● **WHAT THE TASK ASKS**
All records should be written out again exactly.

● **Collection entries**
--- START ---

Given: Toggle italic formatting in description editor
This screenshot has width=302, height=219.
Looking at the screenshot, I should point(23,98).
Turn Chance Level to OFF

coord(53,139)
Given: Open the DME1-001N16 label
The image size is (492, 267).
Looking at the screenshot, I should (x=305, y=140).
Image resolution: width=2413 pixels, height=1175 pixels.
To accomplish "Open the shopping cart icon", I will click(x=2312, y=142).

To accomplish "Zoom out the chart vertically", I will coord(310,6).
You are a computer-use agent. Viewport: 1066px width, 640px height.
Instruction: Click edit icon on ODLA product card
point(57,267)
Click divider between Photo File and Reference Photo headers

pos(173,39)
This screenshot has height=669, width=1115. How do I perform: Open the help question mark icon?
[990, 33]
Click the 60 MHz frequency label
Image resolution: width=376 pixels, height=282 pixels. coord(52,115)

--- END ---

● **ANSWER TO THIS TASK**
Given: Toggle italic formatting in description editor
This screenshot has width=302, height=219.
Looking at the screenshot, I should point(23,98).
Turn Chance Level to OFF

coord(53,139)
Given: Open the DME1-001N16 label
The image size is (492, 267).
Looking at the screenshot, I should (x=305, y=140).
Image resolution: width=2413 pixels, height=1175 pixels.
To accomplish "Open the shopping cart icon", I will click(x=2312, y=142).

To accomplish "Zoom out the chart vertically", I will coord(310,6).
You are a computer-use agent. Viewport: 1066px width, 640px height.
Instruction: Click edit icon on ODLA product card
point(57,267)
Click divider between Photo File and Reference Photo headers

pos(173,39)
This screenshot has height=669, width=1115. How do I perform: Open the help question mark icon?
[990, 33]
Click the 60 MHz frequency label
Image resolution: width=376 pixels, height=282 pixels. coord(52,115)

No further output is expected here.